Comparative analysis of muon-capture and 0νββ -decay matrix elements

Abstract

Average matrix elements of ordinary muon capture (OMC) to the intermediate nuclei of neutrinoless double beta ($0\ensuremath{\nu}\ensuremath{\beta}\ensuremath{\beta}$) decays of current experimental interest are computed and compared with the corresponding energy and multipole decompositions of $0\ensuremath{\nu}\ensuremath{\beta}\ensuremath{\beta}$-decay nuclear matrix elements (NMEs). The present OMC computations are performed using the Morita-Fujii formalism by extending the original formalism beyond the leading order. The $0\ensuremath{\nu}\ensuremath{\beta}\ensuremath{\beta}$ NMEs include the appropriate short-range correlations, nuclear form factors, and higher-order nucleonic weak currents. The nuclear wave functions are obtained in extended no-core single-particle model spaces using the spherical version of the proton-neutron quasiparticle random-phase approximation with two-nucleon interactions based on the Bonn one-boson-exchange $G$ matrix.

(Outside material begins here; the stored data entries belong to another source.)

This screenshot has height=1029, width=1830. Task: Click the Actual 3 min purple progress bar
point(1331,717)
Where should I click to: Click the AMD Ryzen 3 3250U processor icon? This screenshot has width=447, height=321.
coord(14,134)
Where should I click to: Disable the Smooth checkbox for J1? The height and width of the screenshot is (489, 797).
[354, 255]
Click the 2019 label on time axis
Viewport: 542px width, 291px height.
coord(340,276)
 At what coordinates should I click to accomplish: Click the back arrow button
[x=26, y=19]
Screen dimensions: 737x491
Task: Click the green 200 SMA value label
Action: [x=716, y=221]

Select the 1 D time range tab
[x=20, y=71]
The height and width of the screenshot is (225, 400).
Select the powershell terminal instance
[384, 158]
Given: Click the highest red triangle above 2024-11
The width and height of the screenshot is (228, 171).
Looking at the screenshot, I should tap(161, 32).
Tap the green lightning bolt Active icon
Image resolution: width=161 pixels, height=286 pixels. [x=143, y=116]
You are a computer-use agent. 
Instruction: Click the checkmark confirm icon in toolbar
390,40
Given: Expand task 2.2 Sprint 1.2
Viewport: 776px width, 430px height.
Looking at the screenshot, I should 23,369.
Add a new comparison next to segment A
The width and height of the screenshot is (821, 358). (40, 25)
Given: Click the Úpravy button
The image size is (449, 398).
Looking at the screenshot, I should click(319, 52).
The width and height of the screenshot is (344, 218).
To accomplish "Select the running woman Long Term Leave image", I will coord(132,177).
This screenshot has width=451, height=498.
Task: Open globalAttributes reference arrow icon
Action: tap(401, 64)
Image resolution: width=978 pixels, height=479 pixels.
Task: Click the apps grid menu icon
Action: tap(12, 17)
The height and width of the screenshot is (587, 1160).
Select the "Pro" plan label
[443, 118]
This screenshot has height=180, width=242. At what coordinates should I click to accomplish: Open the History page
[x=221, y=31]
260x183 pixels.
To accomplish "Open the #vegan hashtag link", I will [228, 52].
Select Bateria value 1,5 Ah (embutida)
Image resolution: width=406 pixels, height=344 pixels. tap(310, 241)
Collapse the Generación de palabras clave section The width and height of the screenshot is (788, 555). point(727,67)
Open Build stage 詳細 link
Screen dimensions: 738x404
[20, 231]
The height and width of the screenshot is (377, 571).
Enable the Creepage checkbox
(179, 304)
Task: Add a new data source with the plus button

Both the OMC and $0\ensuremath{\nu}\ensuremath{\beta}\ensuremath{\beta}$ processes involve 100-MeV-range momentum exchanges and hence similarities could be expected for both processes in the feeding of the $0\ensuremath{\nu}\ensuremath{\beta}\ensuremath{\beta}$ intermediate states. These similarities may help improve the accuracy of the $0\ensuremath{\nu}\ensuremath{\beta}\ensuremath{\beta}$ NME calculations by using the data from the currently planned OMC experiments.